Gov. Shapiro, Mayor Kenney wager with Missouri officials ahead of Super Bowl

District Attorney Larry Krasner also placed a bet against Jackson County's top prosecutor in the spirit of friendly competition

Government Super Bowl
Eagles Super Bowl Bets Colleen Claggett/PhillyVoice

Philadelphia Mayor Jim Kenney, District Attorney Larry Krasner and Pennsylvania Gov. Josh Shapiro have placed friendly bets against officials in Kansas City, Missouri ahead of Super Bowl LVII on Sunday, Feb. 12, when the Eagles will take on the Chiefs for a chance at the Lombardi Trophy.

We are just two days away from Super Bowl LVII, when the Philadelphia Eagles will take on the Kansas City Chiefs for a chance at the biggest title in the NFL. As the city prepares for a full weekend of celebration, some state and local officials are getting in on the action, wagering on the outcome of the big game in the hopes that the Eagles will bring home the Lombardi Trophy. 

The tradition of mayors and governors placing friendly bets is as old as the Super Bowl itself. A week before the first-ever Super Bowl in 1967, the former mayor of Green Bay, Wisconsin, Donald A. Tilleman, sent a telegram to former Kansas City Mayor Ilus W. Davis, betting him a block of Wisconsin cheese that the Packers would win. Since then, it has become "obligatory" for officials to wager against each other in good faith when their team is in a major sporting event, the Washington Post reported.

Mayor Jim Kenney is no stranger to sports bets. In 2018, Kenney wagered on the outcome of Super Bowl LII with the former mayor of Brockton, Massachusetts, Bill Carpenter. When the Birds won against the New England Patriots, Brockton's statue of boxer Rocky Marciano donned an Eagles jersey. Carpenter also sent Kenney some Rocky Marciano wine. 

On Thursday, Kenney accepted yet another Super Bowl challenge, this time from Kansas City Mayor Quinton Lucas. In a video posted to Twitter on Wednesday, Lucas offered to send some of Kansas City's culinary staples to Philly if the Chiefs lose on Sunday. 

He wagered food from Gate's Barbecue, a Kansas City institution since 1946, along with shirts from Charlie Hustle Co. and coffee from The Roasterie as part of the challenge. 

Kenney accepted the challenge, offering up a handful of Philly favorites to send to Kansas City if the Eagles lose the big game. His wager includes a large pie from Down North Pizza and a six-pack from Philadelphia Brewing Co. But if the Eagles win, the Kansas City must also make a donation to MANNA, a nonprofit organization that provides nutritious meals to sick residents around the Philly region. 

Gov. Josh Shapiro, who spent the earliest days of his political career in Montgomery County, is headed to State Farm Stadium in Glendale, Arizona with his wife Lori to cheer on the Birds during the Super Bowl on Sunday. 

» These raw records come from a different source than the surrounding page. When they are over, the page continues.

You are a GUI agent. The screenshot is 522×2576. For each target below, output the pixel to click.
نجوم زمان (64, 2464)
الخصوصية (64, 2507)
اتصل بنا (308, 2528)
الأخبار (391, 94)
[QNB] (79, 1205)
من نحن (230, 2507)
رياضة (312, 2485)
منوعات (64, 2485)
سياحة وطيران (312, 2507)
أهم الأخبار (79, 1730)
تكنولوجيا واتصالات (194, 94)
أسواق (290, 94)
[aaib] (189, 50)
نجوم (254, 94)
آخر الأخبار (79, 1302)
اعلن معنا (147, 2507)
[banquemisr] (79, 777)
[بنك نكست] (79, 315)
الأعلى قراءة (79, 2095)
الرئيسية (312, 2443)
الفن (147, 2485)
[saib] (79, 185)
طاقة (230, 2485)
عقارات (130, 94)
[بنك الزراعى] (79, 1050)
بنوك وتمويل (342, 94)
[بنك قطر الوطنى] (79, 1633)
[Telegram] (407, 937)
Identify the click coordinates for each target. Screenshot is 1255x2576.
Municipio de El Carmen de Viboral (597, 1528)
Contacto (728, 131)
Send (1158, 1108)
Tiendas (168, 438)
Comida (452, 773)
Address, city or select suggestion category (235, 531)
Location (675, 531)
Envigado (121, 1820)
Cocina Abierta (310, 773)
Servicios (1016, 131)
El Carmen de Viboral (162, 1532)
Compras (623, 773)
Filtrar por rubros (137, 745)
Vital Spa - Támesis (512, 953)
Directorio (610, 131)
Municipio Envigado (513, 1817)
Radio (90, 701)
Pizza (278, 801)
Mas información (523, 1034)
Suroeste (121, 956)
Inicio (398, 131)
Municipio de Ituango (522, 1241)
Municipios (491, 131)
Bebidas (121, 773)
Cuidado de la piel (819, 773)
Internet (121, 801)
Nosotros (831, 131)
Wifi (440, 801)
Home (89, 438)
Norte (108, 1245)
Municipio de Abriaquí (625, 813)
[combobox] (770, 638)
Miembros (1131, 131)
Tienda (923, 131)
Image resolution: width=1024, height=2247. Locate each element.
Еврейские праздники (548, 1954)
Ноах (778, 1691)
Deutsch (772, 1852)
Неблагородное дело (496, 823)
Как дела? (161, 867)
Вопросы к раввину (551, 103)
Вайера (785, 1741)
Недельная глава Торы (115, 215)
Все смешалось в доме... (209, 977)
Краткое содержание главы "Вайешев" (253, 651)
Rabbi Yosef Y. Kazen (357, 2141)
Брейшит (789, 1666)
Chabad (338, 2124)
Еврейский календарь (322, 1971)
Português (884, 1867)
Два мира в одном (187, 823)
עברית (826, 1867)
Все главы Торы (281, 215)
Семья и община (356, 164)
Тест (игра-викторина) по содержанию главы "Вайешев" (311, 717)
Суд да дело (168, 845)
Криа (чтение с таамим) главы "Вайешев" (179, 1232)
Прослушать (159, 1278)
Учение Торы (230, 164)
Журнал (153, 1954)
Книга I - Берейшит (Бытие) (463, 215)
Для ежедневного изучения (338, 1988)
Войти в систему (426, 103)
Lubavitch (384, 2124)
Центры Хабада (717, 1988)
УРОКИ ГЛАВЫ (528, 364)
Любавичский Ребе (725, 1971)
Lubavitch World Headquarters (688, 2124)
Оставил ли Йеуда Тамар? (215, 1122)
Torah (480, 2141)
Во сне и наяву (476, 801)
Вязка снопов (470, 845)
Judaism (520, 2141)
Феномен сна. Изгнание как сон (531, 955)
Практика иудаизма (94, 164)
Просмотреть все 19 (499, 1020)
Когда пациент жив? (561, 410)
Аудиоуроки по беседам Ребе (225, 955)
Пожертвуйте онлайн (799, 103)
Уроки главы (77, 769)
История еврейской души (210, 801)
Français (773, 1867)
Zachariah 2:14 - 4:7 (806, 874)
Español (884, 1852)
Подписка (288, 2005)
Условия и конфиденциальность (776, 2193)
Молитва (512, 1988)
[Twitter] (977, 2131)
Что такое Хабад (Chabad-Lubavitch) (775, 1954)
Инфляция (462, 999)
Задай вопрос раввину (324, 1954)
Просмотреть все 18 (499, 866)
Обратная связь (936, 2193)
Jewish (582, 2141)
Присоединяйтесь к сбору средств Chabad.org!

Before the game, Shapiro plans to meet with Missouri Gov. Mike Parson and Kansas Gov. Laura Kelly to talk trash and ensure that both state officials are willing to uphold their ends of the bet he wagered on Thursday. 

"Like millions of Pennsylvanians, Lori and I are excited to cheer on the Philadelphia Eagles and watch them bring the Lombardi Trophy back to the Commonwealth," Shapiro said. "Pennsylvania is home to the greatest small businesses in the country — and while I love to share the best Pennsylvania has to offer with my friends in other states, the Eagles have been so good this season that I'm willing to double down on a win this week. Go Birds!" 

As part of the wager, Shapiro has bet an assortment of food from Pennsylvania businesses — cheesesteaks from Tony Luke's, Eagles mini-donuts from Collegeville Italian Bakery in Montgomery County and soft pretzels from Philly Style Hand Twisted Soft Pretzel Bakery in Levittown. 

In exchange, Kelly has wagered Creekstone Farms Angus Beef and chocolate-covered sunflower seeds. Parson joined in on the fun as well, revealing on Twitter that he and Shapiro will exchange autographed Eagles and Chiefs flags, and the loser will hang the winning team's flag in the state Capitol building once the Super Bowl is over. 

On Friday, District Attorney Larry Krasner responded to a Super Bowl challenge from Jackson County District Attorney Jean Peters Baker and Wyandotte County District Attorney Mark A. Dupree. Each have agreed to provide signature items from local Black-owned businesses to the winning team's prosecutor's office after the game. 

"Philadelphia is the home of the Declaration of Independence, the Rocky statue, and the best starting quarterback in the NFL, Jalen Hurts," Krasner said in a release. "On a scale of one to 10, I feel (great) about the Eagles' chances against Kansas City — with the caveat that any team led by former Eagles head coach Andy Reid will be a formidable and worthy opponent." 

In addition, the prosecutor representing the losing team will be required to wear the logo of the winning team at a community event within one month of the Super Bowl, according to the District Attorney's Office.